Retention, development and progression

  1. Do you undertake any specific career development initiatives for underrepresented groups, such as leadership programmes, mentoring or sponsorship schemes?
  2. Do you have any arrangements to address underrepresentation of a particular group in relation to succession planning and internal recruitment, particularly to senior roles?
  3. Do you ensure that employees from underrepresented groups have equal opportunity to access learning and development opportunities?
  4. Do line managers proactively encourage take-up of opportunities for learning and development?
  5. Do you set targets relating to retention and/or progression?
  6. Do you have a workplace adjustments policy and/or procedure?
  7. Do you have a flexible working policy and/or procedure?
  8. Do you conduct an anonymised exit process for all leavers?
  9. Do you have a health and wellbeing at work policy and/or procedure?

Culture and voice

  1. Do you regularly undertake surveys to assess the experiences of diverse and under-represented employees?
  2. Do you take action based on the views and experiences of employees, particularly where colleagues from underrepresented groups appear to have different views and experiences?
  3. Are there opportunities for diverse voices, including those from underrepresented groups, to feed into EDI strategy, planning and evaluation, for example through employee networks or a staff forum?
  4. Do you provide resourcing to support any employee networks?
  5. Do your employees have effective channels to raise concerns about your broadcast output?
  6. Do you provide training on EDI to all employees?
  7. Do you have a document that defines expected workplace behaviours?
  8. Do you have a policy and process to address bullying, harassment and victimisation?

Commissioning

  1. Do you have a diversity policy for content commissioning covering areas such as diverse on-air/screen representation or diversity of subject matter likely to appeal to a wide range of audiences?
  2. Do you have a diversity commissioning policy designed to increase EDI in production teams.
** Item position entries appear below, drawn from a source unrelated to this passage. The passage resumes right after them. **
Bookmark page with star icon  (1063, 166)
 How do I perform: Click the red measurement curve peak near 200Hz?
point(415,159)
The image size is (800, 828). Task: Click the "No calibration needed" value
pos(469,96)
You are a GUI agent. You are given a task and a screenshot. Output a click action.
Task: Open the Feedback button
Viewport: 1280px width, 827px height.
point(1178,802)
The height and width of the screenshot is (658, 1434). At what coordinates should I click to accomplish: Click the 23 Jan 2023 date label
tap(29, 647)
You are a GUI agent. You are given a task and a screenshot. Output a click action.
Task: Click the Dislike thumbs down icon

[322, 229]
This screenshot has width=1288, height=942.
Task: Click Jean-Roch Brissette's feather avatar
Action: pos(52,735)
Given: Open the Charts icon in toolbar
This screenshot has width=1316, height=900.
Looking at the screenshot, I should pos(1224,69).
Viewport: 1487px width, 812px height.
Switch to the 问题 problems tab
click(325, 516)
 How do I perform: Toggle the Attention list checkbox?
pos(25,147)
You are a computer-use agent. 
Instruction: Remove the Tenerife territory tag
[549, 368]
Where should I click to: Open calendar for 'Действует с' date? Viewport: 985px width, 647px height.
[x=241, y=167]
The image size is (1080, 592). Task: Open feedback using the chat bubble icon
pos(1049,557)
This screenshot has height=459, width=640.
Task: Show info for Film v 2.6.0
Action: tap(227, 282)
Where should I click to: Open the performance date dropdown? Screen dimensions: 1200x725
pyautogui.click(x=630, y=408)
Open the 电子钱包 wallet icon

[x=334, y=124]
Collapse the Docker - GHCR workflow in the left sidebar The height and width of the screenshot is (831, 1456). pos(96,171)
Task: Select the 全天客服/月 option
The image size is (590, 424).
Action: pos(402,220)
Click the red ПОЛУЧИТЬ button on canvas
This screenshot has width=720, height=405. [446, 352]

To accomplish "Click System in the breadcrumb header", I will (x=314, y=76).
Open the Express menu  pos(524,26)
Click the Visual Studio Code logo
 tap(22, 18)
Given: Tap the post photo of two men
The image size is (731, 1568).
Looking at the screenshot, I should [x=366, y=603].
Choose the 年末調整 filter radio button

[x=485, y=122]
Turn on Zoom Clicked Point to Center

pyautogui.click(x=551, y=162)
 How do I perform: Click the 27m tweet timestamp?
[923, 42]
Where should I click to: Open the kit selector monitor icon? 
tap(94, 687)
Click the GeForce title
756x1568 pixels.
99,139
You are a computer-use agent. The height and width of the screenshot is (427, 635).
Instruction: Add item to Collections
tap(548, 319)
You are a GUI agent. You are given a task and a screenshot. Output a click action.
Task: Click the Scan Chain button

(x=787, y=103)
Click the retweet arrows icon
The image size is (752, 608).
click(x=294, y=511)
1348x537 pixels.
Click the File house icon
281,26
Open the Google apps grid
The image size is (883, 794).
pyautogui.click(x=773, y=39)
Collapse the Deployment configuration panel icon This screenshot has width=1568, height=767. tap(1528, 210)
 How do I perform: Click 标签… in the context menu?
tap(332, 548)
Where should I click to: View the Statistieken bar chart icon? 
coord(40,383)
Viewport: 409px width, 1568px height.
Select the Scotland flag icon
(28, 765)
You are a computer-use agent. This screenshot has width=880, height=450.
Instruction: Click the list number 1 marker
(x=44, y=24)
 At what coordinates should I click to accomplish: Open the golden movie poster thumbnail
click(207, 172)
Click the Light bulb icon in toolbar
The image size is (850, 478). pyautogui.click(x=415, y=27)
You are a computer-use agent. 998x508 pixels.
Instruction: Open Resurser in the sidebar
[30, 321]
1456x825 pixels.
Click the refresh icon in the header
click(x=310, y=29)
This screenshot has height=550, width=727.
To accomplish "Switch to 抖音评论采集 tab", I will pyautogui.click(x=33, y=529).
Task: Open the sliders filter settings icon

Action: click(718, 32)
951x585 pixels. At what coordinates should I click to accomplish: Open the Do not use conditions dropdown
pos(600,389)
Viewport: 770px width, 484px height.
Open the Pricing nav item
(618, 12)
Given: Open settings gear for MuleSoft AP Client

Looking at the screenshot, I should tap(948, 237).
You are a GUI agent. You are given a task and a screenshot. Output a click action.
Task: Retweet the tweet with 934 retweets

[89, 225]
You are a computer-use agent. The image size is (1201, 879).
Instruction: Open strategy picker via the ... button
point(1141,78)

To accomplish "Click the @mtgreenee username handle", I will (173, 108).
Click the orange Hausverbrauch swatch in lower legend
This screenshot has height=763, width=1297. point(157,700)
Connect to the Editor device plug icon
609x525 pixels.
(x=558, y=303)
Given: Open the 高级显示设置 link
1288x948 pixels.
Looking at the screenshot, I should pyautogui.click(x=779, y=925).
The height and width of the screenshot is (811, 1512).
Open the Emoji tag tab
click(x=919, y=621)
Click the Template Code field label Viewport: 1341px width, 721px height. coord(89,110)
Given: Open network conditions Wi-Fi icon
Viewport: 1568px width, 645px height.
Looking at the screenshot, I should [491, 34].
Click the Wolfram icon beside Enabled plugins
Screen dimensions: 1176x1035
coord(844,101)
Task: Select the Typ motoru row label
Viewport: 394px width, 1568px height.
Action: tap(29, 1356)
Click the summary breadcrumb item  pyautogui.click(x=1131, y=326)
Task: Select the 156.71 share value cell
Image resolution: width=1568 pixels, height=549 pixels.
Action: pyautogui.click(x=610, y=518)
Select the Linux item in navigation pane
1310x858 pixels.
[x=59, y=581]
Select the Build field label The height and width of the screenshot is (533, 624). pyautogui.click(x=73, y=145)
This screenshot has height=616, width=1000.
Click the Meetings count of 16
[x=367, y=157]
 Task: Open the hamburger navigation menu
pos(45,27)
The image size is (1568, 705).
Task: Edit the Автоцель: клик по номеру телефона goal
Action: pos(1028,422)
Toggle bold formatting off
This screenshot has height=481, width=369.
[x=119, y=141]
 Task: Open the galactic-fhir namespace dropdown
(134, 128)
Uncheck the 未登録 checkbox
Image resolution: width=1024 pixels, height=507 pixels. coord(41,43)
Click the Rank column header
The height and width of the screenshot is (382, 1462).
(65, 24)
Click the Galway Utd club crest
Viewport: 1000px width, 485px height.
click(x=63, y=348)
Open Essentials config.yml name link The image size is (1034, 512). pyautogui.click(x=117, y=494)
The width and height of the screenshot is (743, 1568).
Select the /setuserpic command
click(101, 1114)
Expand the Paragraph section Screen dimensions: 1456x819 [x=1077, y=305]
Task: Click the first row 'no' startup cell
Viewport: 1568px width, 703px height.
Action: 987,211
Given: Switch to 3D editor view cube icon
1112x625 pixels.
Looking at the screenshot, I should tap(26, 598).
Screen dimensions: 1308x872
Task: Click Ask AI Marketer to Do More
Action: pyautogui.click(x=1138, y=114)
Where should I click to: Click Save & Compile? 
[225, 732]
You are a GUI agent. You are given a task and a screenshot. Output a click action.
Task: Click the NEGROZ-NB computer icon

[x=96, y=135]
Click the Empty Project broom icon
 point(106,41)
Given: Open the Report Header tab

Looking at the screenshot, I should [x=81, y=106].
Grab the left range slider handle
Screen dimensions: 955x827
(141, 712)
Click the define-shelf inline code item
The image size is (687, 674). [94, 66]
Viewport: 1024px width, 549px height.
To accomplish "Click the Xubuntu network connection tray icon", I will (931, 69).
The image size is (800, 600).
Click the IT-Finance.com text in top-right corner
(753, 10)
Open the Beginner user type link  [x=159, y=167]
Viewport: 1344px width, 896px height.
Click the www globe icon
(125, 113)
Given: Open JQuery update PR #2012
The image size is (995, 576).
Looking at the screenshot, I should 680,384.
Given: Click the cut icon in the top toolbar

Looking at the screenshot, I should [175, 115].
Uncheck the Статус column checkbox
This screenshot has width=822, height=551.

For example, do you specify anything about underrepresented groups in your contracts with production partners or monitor the diversity of content teams (e.g., through Diamond for the TV industry)?
  3. Do you ringfence funding for diverse commissioning for on screen/air content and talent and/or production partners or content makers? Please let us know any EDI criteria production partners need to meet to receive ringfenced funding.

Freelancers

  1. Do you have any policy and/or take any action to promote EDI among freelancers, either those who contract with you directly or with your production partners? Please use the upload facility at the end of this section to tell us about any specific examples you would like to share.
  2. Do you place any EDI requirements on production partners in relation to freelancers contracted to work on your commissions?
  3. Do you have a complaints procedure for freelancers working on your productions to report harassment, bullying, discrimination or victimisation?